Oct 25, 2005 9:45 AM in response to J D Knight III

I've found out from our IT department that two of our computers (running 10.4.2 & 10.2.8) in the same building have been port blocked because they were attacking another IP, (the same one actually


Have your IT department define 'attacked.' How many packets, attempting to connect from what port to what port ?

Log on to the 'attacking computers' and run tcpdump, see what traffic they are generating. Look at activity monitor, see what processes are running.

You need more information before you can do anything besides unplug the network from the attacking comuters.

Oct 27, 2005 1:28 PM in response to chairman rod

Well, all we got from IT was that it was chewing up bandwidth. There is nothing in tcpdump nor any funky processes in Activity Monitor (finally got a chance to go thru all).
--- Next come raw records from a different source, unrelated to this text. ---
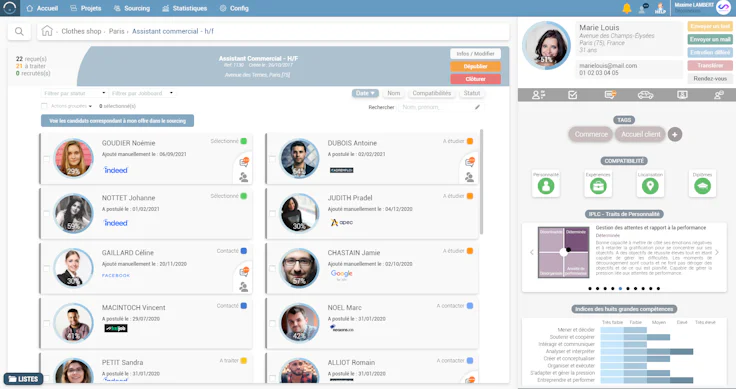736x389 pixels.
Task: Toggle the Actions groupées select-all checkbox
Action: coord(45,106)
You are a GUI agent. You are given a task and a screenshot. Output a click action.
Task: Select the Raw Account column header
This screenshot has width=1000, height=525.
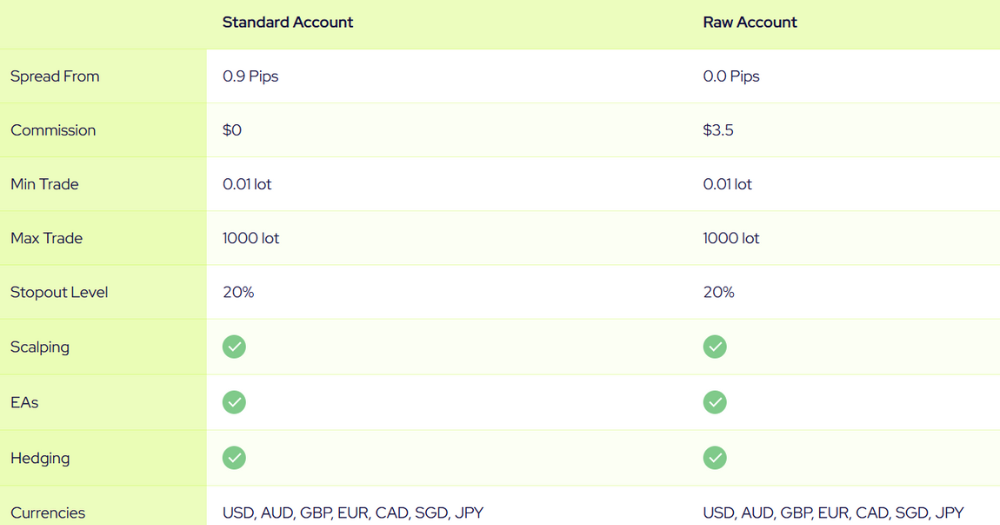click(750, 22)
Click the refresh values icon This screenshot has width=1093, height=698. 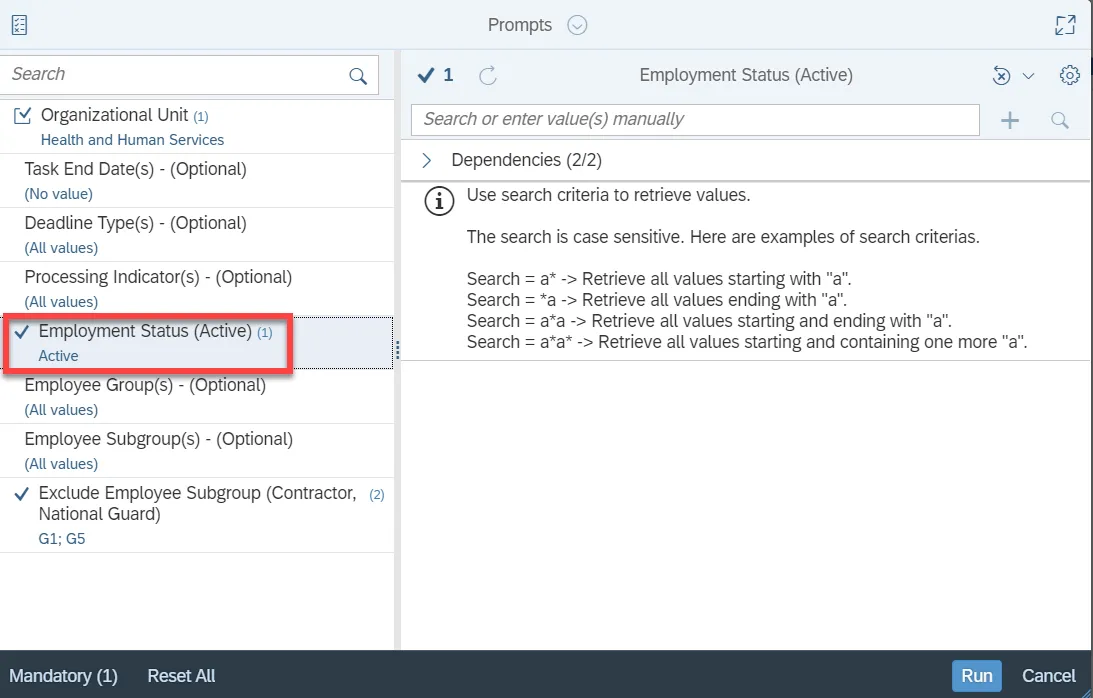[488, 75]
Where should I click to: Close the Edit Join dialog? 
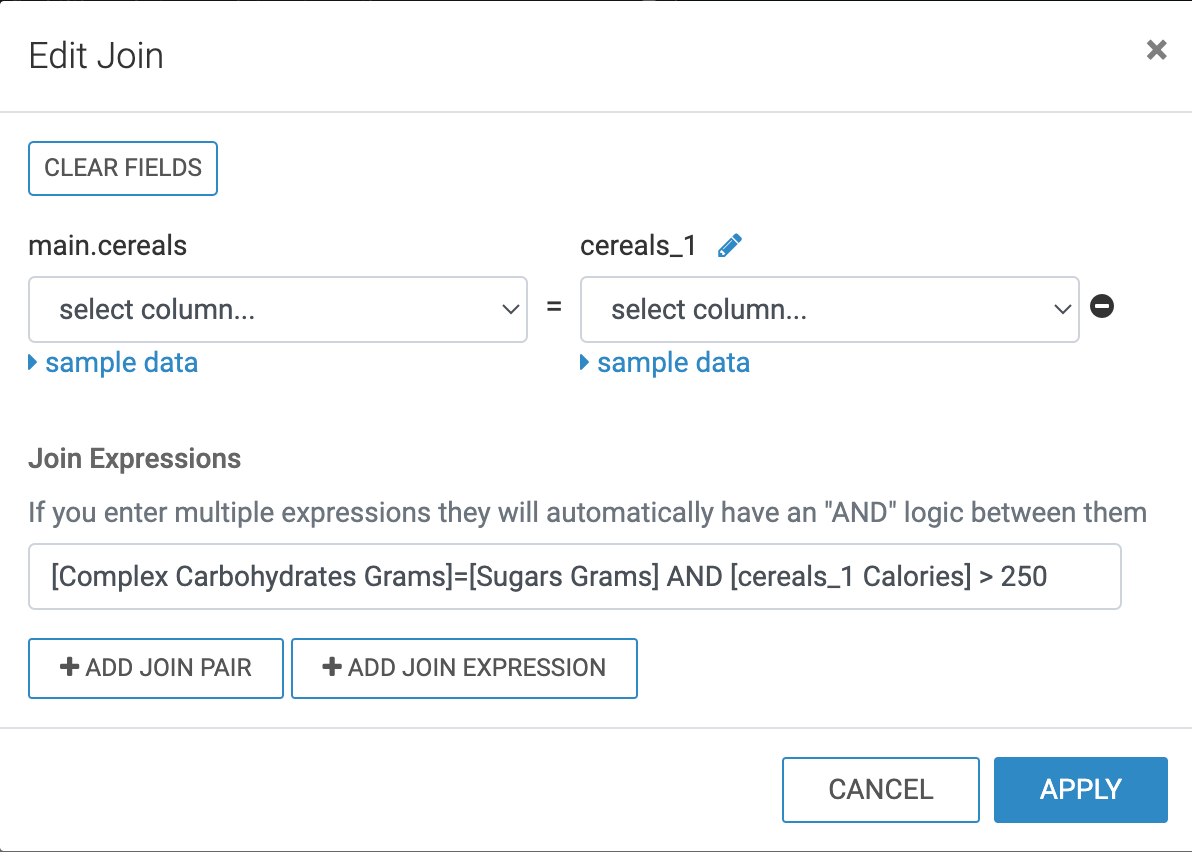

So from what I can find on SYN Flood (since all data is server-centric) is that a sends instructions or half packet to the unknown/soon to be attacking system that pretends to be a intended target computer and thus starts the loop if you will for the attack. I don't know that anything was actually installed/infected on the machine and that the restart cleared the tcp process. Is this thinking correct?

Oct 27, 2005 2:18 PM in response to J D Knight III

b Well, all we got from IT was that it was chewing up bandwidth.

That's not much help.

Your understanding of a syn flood is close enough. But a syn flood doesn't (necessarily) mean chewing up bandwidth. It exhausts resources on the target. So perhaps your IT department doesn't have the sharpest pencils in box...I will avoid ranting about IT deptarments here 🙂

Perhaps you could get them to tell you the destination port all your traffic was going to ? That could help narrow down possible culprits on your end.

I guess, if there was some type of issue causing the 'attacking' machines to spew packets, rebooting certainly could have killed it. Anything stand out in the logs on those machines ? Crashed processes running amok or something ?

Oct 28, 2005 12:22 PM in response to chairman rod

They (IT) had an automatic message from the firewall that reported MAC address xx was attacking IP xx with SYN Flood and has been filtered. Check the machine. On talking with them they said it was eating bandwidth going out. They couldn't give a port number. As far as competency... my boss/co-worker has more server/network certifications than anyone who works with that equipment (university wide)... the sharpest pencil thing is not far off, nor is it unknown to themselves.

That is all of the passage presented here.